Directions for this task: With the string "pixels" as the filter, copy each matching line from the records.

#### Dataset excerpts

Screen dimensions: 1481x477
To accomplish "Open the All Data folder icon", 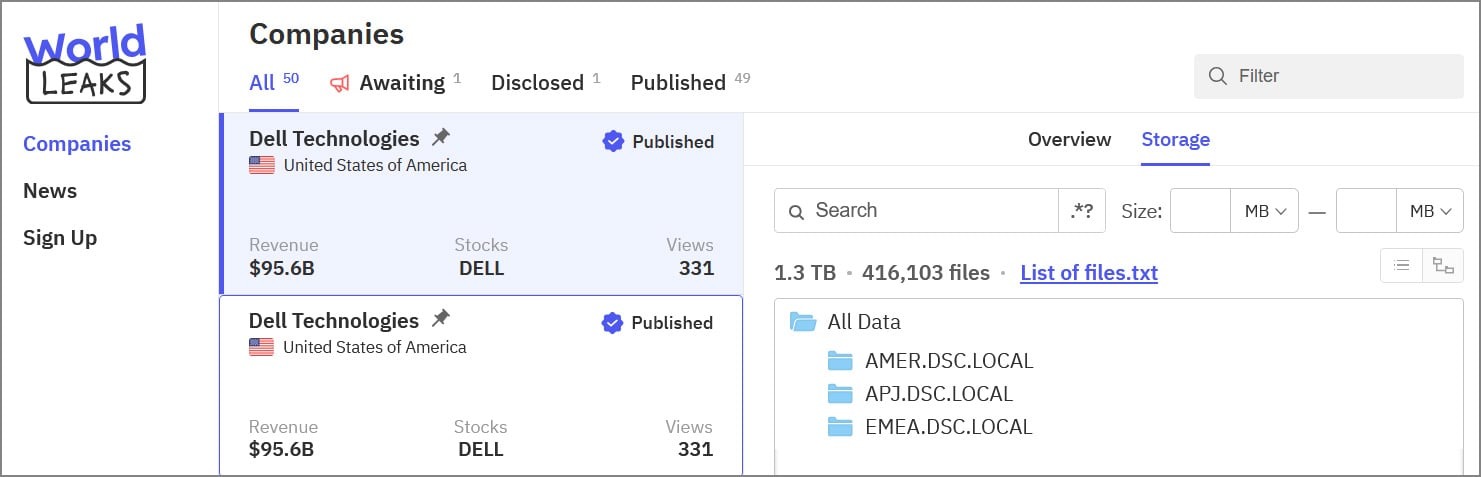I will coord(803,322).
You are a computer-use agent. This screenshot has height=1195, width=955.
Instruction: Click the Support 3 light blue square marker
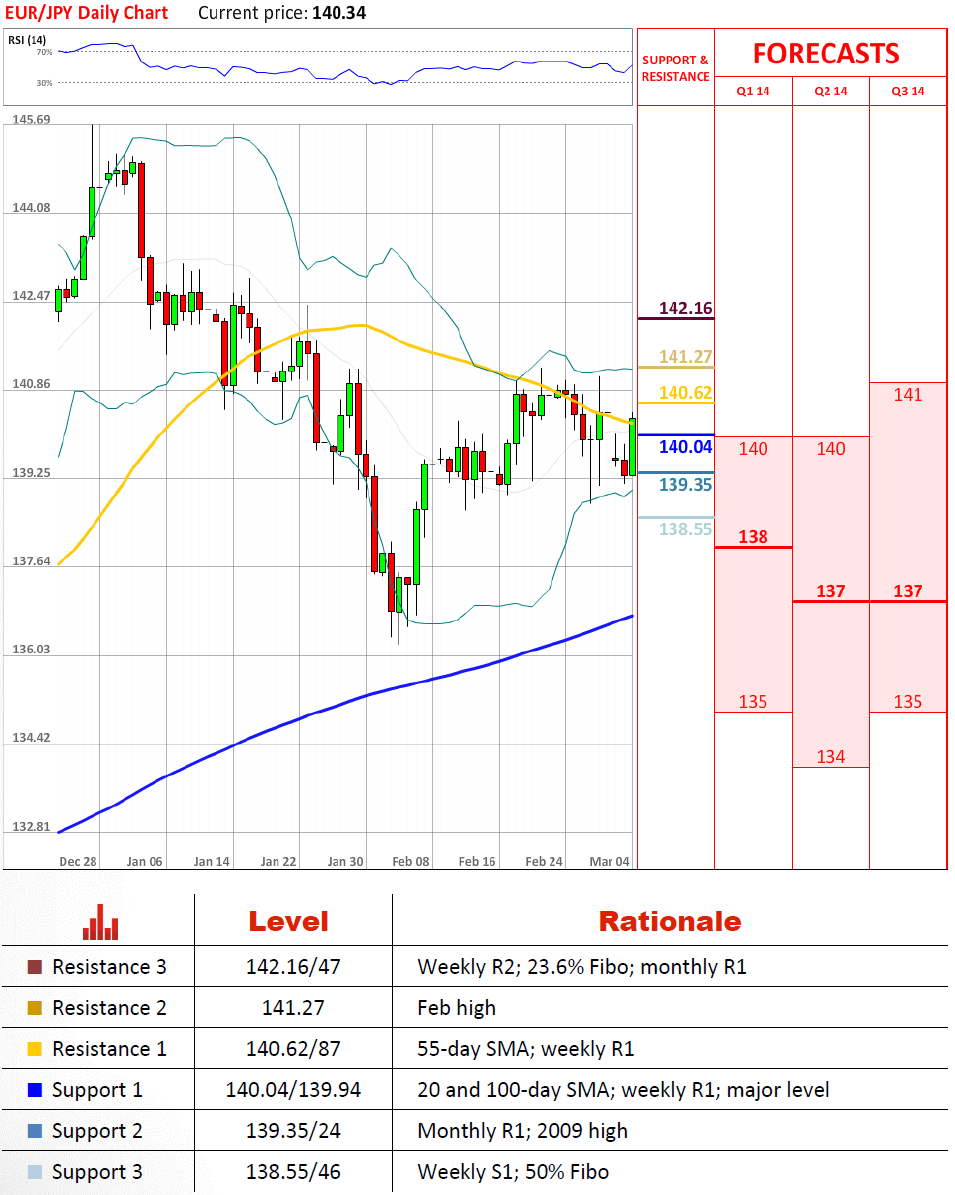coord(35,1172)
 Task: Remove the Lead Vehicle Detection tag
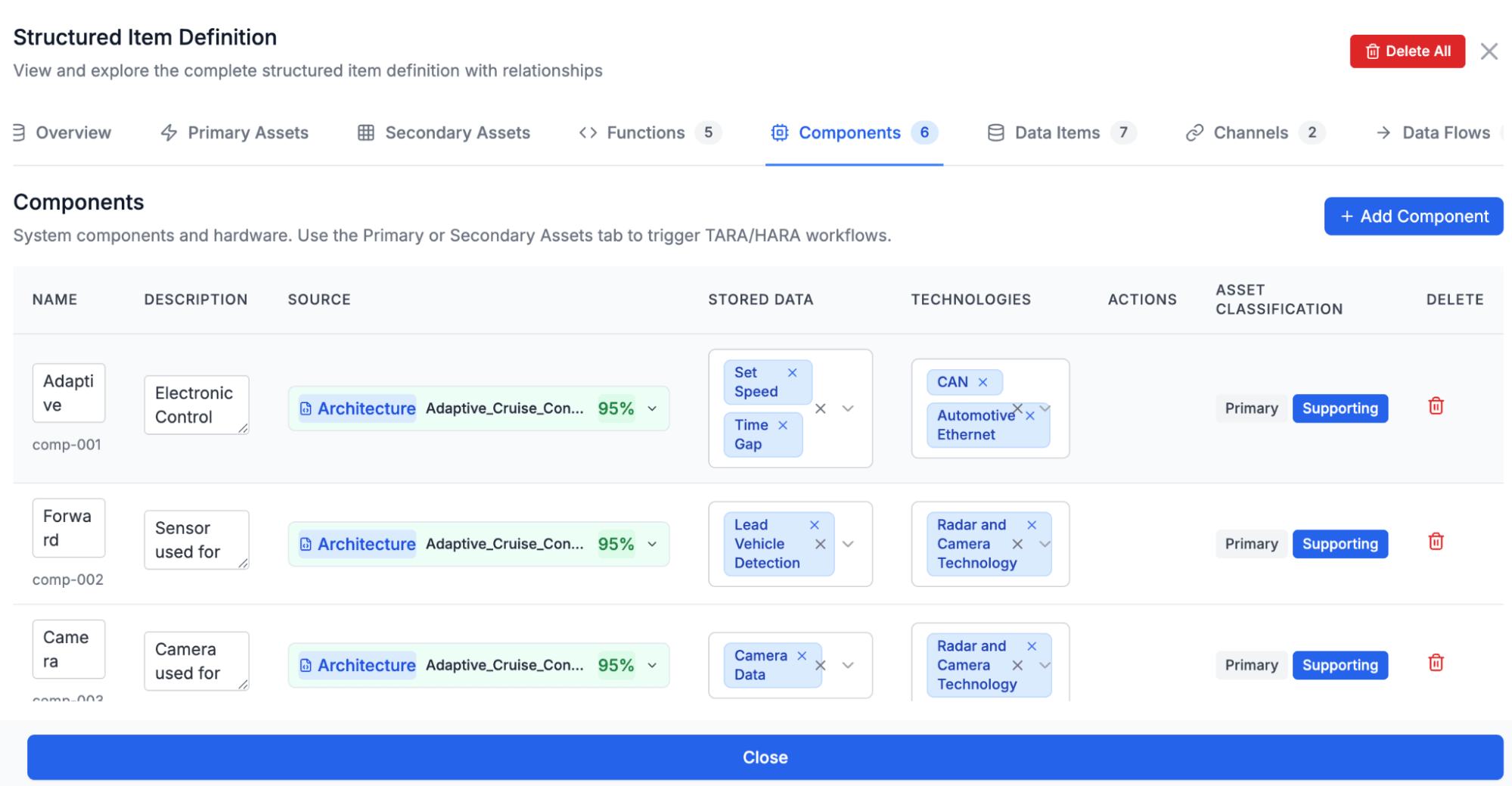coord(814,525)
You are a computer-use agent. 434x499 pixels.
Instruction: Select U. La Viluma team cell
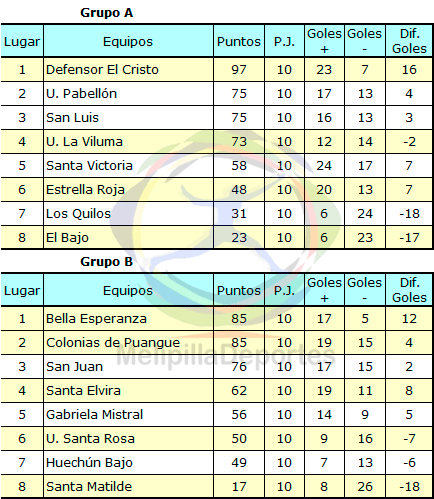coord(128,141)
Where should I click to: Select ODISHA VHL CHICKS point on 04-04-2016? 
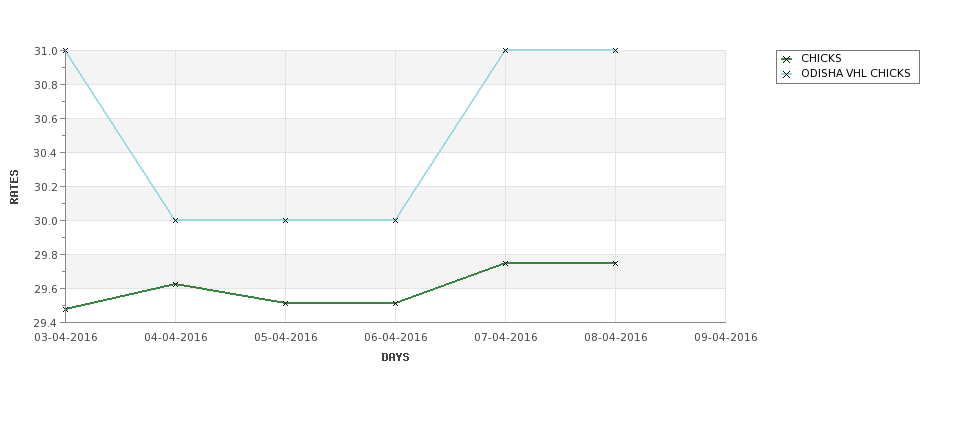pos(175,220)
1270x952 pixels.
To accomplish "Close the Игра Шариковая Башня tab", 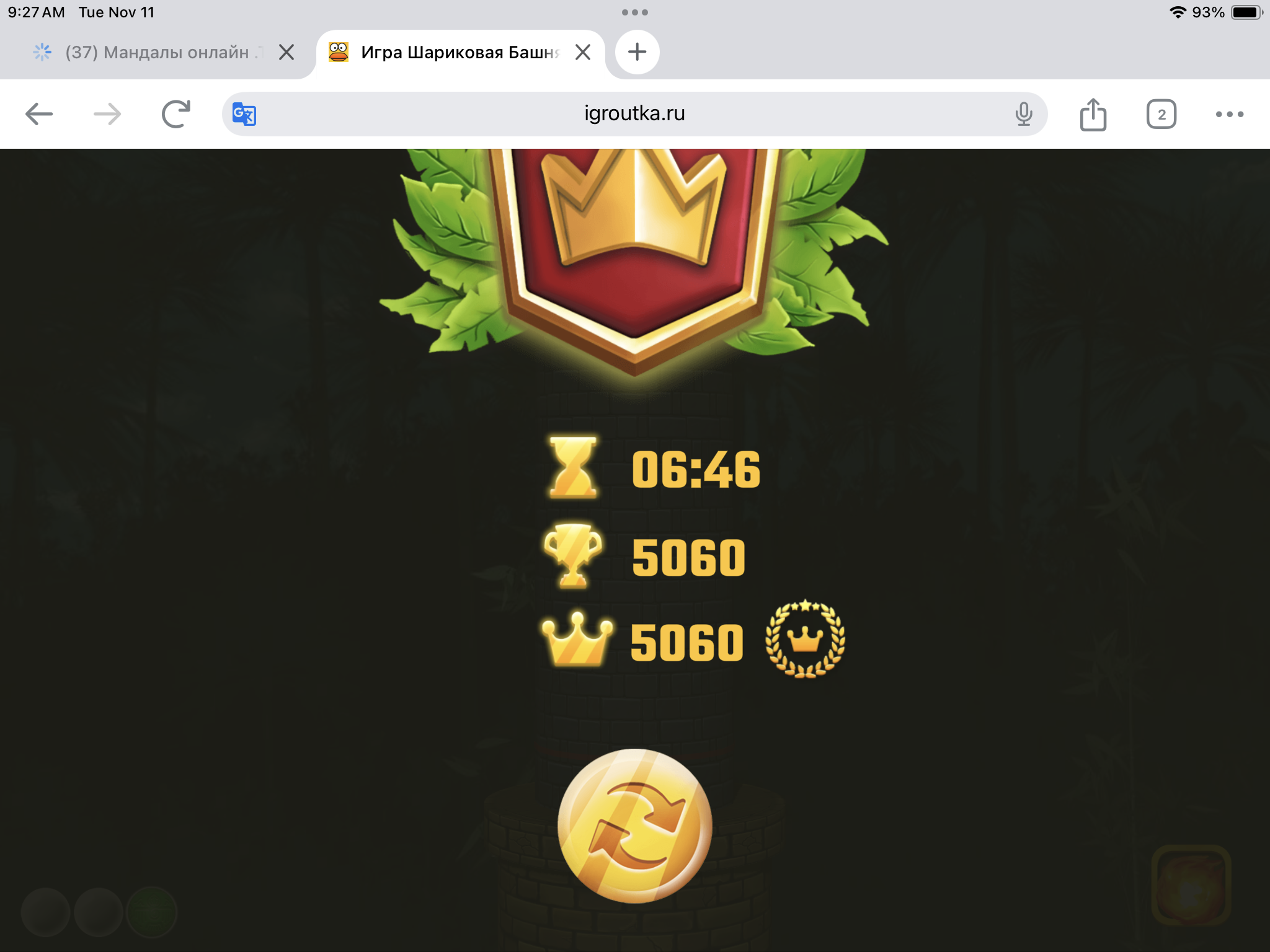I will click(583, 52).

########

Solution for this task:
You are a computer-use agent. 434x499 pixels.
1270x952 pixels.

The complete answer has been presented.